Patrick Taurel, Legal Fellow at the American...
New argument that immigrant reform vital to economic recovery
Published on Sun, Nov 13, 2011
Critics of undocumented immigration and of granting a path to citizenship to the undocumented currently living in this country often argue that immigrants are a drain on our country’s resources, and the U.S. can simply not afford to continue to support an illicit population that thrives off of government-funded services and programs. However, an ever-increasing number of studies show that the cost of immigrants to this country is wildly inflated, and in fact the contributions the immigrant population makes to the U.S. outweigh their expense.
On Sunday, Nashville newspaper The Tennesseean published an op/ed by Ted Rayburn which put a new spin on the argument that reforming the U.S. immigration system would benefit the economy. Rayburn argues that in an increasingly competitive global market society, the U.S. is in danger of falling behind, as the world’s highly skilled workers are moving en masse to countries with growing economies, such as Brazil and India.
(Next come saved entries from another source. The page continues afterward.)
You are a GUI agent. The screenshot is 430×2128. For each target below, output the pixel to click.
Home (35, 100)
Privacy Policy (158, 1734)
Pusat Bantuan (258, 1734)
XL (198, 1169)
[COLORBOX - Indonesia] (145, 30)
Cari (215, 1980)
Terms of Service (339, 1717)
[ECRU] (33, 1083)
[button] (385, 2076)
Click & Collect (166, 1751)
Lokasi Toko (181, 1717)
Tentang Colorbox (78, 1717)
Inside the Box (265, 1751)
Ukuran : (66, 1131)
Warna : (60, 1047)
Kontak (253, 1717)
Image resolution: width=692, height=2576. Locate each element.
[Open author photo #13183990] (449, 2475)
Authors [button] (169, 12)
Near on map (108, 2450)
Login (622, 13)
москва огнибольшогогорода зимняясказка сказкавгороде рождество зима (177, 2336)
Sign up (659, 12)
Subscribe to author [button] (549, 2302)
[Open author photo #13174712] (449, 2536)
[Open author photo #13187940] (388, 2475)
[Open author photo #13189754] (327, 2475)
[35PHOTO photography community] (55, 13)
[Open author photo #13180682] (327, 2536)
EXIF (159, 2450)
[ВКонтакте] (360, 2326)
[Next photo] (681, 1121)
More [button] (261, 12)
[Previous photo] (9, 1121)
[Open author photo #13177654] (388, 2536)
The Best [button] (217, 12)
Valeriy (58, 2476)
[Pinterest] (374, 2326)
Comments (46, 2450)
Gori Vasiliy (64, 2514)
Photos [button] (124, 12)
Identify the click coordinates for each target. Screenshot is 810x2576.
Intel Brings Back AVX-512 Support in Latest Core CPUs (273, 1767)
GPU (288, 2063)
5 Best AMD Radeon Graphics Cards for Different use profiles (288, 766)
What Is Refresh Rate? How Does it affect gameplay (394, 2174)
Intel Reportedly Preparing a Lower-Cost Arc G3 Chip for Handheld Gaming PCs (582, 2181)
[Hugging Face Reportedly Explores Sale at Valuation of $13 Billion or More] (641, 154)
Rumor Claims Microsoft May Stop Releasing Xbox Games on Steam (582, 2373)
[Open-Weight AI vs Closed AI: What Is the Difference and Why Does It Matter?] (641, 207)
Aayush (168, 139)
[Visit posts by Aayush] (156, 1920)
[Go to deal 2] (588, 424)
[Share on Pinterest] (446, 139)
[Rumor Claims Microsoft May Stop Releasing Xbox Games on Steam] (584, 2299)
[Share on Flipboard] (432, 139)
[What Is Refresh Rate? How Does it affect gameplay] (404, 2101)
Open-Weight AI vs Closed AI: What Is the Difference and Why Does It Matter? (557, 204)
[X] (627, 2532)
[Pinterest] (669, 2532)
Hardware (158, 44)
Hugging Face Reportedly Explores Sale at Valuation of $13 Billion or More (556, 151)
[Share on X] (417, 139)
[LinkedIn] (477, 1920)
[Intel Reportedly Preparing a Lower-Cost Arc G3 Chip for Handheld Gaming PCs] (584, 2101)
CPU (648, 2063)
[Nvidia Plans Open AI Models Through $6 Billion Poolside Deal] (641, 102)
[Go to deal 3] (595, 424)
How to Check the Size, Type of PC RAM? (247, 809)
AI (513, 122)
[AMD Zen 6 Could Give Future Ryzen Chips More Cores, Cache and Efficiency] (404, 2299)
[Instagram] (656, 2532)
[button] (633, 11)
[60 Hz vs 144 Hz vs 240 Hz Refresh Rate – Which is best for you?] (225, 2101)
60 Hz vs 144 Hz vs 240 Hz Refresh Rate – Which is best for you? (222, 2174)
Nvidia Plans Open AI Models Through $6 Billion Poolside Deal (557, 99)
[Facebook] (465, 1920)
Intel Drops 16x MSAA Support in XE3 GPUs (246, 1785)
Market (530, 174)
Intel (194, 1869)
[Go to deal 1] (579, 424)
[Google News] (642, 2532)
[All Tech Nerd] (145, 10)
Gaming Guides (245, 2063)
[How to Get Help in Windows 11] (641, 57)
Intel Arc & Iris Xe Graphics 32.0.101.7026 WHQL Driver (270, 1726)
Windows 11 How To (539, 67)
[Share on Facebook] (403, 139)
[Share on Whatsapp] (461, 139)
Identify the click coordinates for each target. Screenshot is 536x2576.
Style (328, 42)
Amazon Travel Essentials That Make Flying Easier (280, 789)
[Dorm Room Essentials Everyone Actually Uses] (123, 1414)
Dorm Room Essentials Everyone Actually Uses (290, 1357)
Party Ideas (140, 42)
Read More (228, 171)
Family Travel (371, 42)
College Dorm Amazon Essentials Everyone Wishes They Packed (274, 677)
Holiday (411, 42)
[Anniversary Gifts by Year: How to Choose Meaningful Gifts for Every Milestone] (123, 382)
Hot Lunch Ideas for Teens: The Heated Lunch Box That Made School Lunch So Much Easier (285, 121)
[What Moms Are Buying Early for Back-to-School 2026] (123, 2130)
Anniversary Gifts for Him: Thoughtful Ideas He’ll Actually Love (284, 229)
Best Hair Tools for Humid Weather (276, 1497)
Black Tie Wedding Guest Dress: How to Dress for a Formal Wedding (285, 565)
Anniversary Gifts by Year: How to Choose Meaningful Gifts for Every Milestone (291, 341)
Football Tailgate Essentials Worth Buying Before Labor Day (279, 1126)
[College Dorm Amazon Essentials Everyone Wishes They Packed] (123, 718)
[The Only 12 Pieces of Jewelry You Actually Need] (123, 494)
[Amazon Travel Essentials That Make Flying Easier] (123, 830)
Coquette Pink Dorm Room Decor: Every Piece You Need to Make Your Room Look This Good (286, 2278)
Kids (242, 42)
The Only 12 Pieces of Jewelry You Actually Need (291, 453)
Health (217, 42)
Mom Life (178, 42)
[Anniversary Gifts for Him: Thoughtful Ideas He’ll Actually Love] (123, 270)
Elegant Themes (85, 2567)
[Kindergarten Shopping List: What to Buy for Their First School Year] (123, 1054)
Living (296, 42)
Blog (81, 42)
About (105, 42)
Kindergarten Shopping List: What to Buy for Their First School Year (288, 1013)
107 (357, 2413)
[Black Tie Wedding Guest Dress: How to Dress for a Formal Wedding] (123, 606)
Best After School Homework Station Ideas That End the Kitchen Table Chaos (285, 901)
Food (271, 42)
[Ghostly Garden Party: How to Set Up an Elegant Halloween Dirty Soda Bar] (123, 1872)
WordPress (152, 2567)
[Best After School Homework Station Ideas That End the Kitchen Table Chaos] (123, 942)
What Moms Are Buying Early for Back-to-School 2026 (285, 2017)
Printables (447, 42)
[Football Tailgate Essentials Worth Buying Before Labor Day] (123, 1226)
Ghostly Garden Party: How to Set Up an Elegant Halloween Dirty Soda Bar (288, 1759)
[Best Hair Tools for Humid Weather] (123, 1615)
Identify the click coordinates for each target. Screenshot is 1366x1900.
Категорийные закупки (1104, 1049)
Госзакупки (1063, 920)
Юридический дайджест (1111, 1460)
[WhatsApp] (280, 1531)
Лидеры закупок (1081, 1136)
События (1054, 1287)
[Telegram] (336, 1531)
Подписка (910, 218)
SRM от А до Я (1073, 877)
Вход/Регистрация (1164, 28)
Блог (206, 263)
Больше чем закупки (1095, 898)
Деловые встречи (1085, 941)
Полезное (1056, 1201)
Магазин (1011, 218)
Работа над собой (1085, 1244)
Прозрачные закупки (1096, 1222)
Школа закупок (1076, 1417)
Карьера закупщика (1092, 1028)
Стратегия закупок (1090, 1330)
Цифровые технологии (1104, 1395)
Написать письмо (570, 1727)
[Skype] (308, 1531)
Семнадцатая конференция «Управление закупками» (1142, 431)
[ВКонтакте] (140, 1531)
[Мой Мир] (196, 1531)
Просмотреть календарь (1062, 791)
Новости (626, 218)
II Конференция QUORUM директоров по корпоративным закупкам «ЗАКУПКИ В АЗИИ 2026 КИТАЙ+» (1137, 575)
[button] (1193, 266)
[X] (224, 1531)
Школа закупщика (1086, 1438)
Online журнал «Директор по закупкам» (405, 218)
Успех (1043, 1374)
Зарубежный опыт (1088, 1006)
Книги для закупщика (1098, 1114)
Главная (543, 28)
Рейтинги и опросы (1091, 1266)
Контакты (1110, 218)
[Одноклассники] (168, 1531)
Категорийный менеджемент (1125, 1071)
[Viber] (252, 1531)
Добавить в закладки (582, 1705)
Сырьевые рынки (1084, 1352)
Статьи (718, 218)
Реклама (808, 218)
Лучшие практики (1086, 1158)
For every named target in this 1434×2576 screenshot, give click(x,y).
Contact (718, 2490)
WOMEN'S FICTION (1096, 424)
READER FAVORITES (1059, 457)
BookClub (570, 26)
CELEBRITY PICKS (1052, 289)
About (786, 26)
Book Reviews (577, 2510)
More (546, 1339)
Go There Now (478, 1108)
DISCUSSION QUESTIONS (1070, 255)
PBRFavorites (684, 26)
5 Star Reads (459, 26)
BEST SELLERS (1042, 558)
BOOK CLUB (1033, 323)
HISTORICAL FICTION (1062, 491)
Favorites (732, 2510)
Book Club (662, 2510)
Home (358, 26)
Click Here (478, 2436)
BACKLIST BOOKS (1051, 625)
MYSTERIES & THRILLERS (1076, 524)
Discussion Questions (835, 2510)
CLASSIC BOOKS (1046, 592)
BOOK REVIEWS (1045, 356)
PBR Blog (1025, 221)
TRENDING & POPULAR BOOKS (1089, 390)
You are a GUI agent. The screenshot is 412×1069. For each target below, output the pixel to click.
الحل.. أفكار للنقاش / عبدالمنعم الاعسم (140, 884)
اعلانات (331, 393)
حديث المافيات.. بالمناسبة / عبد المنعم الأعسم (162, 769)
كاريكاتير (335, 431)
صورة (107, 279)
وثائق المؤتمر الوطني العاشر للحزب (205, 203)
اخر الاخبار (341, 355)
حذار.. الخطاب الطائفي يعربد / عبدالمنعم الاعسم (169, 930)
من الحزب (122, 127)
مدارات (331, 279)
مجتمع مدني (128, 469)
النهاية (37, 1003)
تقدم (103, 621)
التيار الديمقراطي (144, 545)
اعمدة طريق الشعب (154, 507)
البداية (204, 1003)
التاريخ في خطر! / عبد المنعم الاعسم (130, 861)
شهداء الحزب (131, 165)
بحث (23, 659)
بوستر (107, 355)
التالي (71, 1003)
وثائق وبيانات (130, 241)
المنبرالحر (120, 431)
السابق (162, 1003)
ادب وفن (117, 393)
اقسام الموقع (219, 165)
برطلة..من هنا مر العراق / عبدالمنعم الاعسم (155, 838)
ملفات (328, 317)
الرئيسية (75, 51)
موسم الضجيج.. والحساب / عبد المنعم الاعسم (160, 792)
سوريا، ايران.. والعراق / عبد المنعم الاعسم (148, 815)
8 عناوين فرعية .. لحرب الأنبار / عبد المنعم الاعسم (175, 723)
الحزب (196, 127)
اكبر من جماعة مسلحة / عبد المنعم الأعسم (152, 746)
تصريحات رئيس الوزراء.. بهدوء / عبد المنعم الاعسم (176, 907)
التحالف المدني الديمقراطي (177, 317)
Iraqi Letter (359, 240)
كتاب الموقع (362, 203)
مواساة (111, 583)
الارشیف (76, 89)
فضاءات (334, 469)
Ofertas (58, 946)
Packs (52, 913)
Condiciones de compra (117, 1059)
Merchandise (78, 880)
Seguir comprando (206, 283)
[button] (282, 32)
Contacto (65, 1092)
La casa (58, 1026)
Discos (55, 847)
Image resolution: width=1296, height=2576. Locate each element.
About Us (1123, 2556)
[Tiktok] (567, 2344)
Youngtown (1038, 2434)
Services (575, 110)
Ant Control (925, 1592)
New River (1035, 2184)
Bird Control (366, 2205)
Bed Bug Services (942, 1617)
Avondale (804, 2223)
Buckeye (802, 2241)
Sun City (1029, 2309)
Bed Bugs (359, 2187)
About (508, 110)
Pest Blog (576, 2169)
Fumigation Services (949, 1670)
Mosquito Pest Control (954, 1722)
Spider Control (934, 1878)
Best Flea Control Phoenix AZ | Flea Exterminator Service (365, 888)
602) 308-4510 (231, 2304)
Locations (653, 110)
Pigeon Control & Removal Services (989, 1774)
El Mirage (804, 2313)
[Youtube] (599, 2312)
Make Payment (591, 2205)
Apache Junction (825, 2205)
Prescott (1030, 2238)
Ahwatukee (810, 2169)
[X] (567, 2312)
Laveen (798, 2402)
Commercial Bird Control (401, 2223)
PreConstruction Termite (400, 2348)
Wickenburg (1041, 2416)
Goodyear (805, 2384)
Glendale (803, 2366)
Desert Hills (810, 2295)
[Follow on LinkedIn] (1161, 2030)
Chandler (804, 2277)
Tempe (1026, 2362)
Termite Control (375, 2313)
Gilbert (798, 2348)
He concludes that if the U.S. does not revise its immigration laws to allow these skilled individuals to legally come to the U.S. and work, we will be at a perpetual international disadvantage.
The cogent arguments made by Rayburn regarding the importance of skilled immigrant labor in this country, however, does not preclude the similarly vital importance of unskilled immigrant laborers to the U.S. economy.
In Arizona, recent changes in the state’s immigration laws have illustrated the vital necessity of flexible migrant labor to local industry. As this labor has become increasingly scarce since the passage of SB 1070, many Arizona industries, most notably agriculture, have experienced the negative effects of a worker shortage.
In addition, a recent report by the Immigration Policy Center revealed that undocumented immigrants in this country are an important source of tax revenue. All individuals living in this country, whether or not they are citizens, can not escape paying property and sales taxes, and many pay income taxes as well. In Arizona, families headed by undocumented immigrants paid over $433 million in taxes last year. Nationwide, the figure is over $11 billion.
In fact, a 2004 study by the University of Arizona’s Udall Center for Studies in Public Policy effectively debunked the myth that the undocumented are a drain on the state’s economy, revealing that these individuals pay more to the state in taxes than the state spends on them. In figuring the cost to the state of undocumented immigrants in 2004 as well as the total contributions of this population, the study concluded that these individuals were actually responsible in this year for $941.5 million surplus. And this does not even take into account the importance of undocumented immigrants as consumers of goods and services in the state.
In short, just as Rayburn evidences the necessity of attracting skilled immigrant workers to the U.S., it is important not to forget the vital role played by unskilled individuals as well.